(Exercise details)
Could you please retype all of the entries exactly as they appear?

(Pixel coordinate grounding data)
────────
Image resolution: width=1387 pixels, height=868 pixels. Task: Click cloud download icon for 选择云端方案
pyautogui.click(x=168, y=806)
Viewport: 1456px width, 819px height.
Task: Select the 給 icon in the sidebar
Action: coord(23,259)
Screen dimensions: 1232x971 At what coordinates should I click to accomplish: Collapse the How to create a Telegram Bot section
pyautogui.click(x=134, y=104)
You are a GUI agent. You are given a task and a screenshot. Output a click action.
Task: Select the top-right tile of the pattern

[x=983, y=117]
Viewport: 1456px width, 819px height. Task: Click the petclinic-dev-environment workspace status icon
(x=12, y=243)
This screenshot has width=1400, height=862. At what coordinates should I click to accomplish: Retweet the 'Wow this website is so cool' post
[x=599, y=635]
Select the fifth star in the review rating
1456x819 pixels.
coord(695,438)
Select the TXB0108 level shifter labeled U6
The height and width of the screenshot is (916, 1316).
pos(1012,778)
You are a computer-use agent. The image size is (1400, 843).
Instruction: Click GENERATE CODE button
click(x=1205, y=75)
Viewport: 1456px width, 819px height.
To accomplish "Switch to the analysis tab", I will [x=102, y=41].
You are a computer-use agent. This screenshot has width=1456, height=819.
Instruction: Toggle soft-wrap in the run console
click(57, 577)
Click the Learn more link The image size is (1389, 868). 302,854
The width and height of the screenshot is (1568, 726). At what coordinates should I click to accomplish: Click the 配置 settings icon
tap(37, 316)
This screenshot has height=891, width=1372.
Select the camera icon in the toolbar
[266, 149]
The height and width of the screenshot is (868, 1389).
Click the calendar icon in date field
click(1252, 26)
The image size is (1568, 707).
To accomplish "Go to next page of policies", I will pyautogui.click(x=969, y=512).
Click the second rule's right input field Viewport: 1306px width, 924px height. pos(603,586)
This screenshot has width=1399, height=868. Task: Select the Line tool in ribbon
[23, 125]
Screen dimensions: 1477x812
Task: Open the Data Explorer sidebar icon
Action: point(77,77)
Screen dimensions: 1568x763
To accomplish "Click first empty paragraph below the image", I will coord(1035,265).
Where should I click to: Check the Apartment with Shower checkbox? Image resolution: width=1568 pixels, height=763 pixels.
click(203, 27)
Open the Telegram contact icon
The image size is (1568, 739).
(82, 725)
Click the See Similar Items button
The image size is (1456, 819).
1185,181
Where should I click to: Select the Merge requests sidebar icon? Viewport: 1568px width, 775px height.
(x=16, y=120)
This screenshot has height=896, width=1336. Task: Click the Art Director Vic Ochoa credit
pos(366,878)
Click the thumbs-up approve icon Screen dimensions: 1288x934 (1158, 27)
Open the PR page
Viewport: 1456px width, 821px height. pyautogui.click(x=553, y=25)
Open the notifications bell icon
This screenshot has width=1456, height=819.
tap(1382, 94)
────────
(Solution to this exercise)
Image resolution: width=1387 pixels, height=868 pixels. Task: Click cloud download icon for 选择云端方案
pyautogui.click(x=168, y=806)
Viewport: 1456px width, 819px height.
Task: Select the 給 icon in the sidebar
Action: coord(23,259)
Screen dimensions: 1232x971 At what coordinates should I click to accomplish: Collapse the How to create a Telegram Bot section
pyautogui.click(x=134, y=104)
You are a GUI agent. You are given a task and a screenshot. Output a click action.
Task: Select the top-right tile of the pattern

[x=983, y=117]
Viewport: 1456px width, 819px height. Task: Click the petclinic-dev-environment workspace status icon
(x=12, y=243)
This screenshot has width=1400, height=862. At what coordinates should I click to accomplish: Retweet the 'Wow this website is so cool' post
[x=599, y=635]
Select the fifth star in the review rating
1456x819 pixels.
coord(695,438)
Select the TXB0108 level shifter labeled U6
The height and width of the screenshot is (916, 1316).
pos(1012,778)
You are a computer-use agent. The image size is (1400, 843).
Instruction: Click GENERATE CODE button
click(x=1205, y=75)
Viewport: 1456px width, 819px height.
To accomplish "Switch to the analysis tab", I will [x=102, y=41].
You are a computer-use agent. This screenshot has width=1456, height=819.
Instruction: Toggle soft-wrap in the run console
click(57, 577)
Click the Learn more link The image size is (1389, 868). 302,854
The width and height of the screenshot is (1568, 726). At what coordinates should I click to accomplish: Click the 配置 settings icon
tap(37, 316)
This screenshot has height=891, width=1372.
Select the camera icon in the toolbar
[266, 149]
The height and width of the screenshot is (868, 1389).
Click the calendar icon in date field
click(1252, 26)
The image size is (1568, 707).
To accomplish "Go to next page of policies", I will pyautogui.click(x=969, y=512).
Click the second rule's right input field Viewport: 1306px width, 924px height. pos(603,586)
This screenshot has width=1399, height=868. Task: Select the Line tool in ribbon
[23, 125]
Screen dimensions: 1477x812
Task: Open the Data Explorer sidebar icon
Action: point(77,77)
Screen dimensions: 1568x763
To accomplish "Click first empty paragraph below the image", I will coord(1035,265).
Where should I click to: Check the Apartment with Shower checkbox? Image resolution: width=1568 pixels, height=763 pixels.
click(203, 27)
Open the Telegram contact icon
The image size is (1568, 739).
(82, 725)
Click the See Similar Items button
The image size is (1456, 819).
1185,181
Where should I click to: Select the Merge requests sidebar icon? Viewport: 1568px width, 775px height.
(x=16, y=120)
This screenshot has height=896, width=1336. Task: Click the Art Director Vic Ochoa credit
pos(366,878)
Click the thumbs-up approve icon Screen dimensions: 1288x934 (1158, 27)
Open the PR page
Viewport: 1456px width, 821px height. pyautogui.click(x=553, y=25)
Open the notifications bell icon
This screenshot has width=1456, height=819.
tap(1382, 94)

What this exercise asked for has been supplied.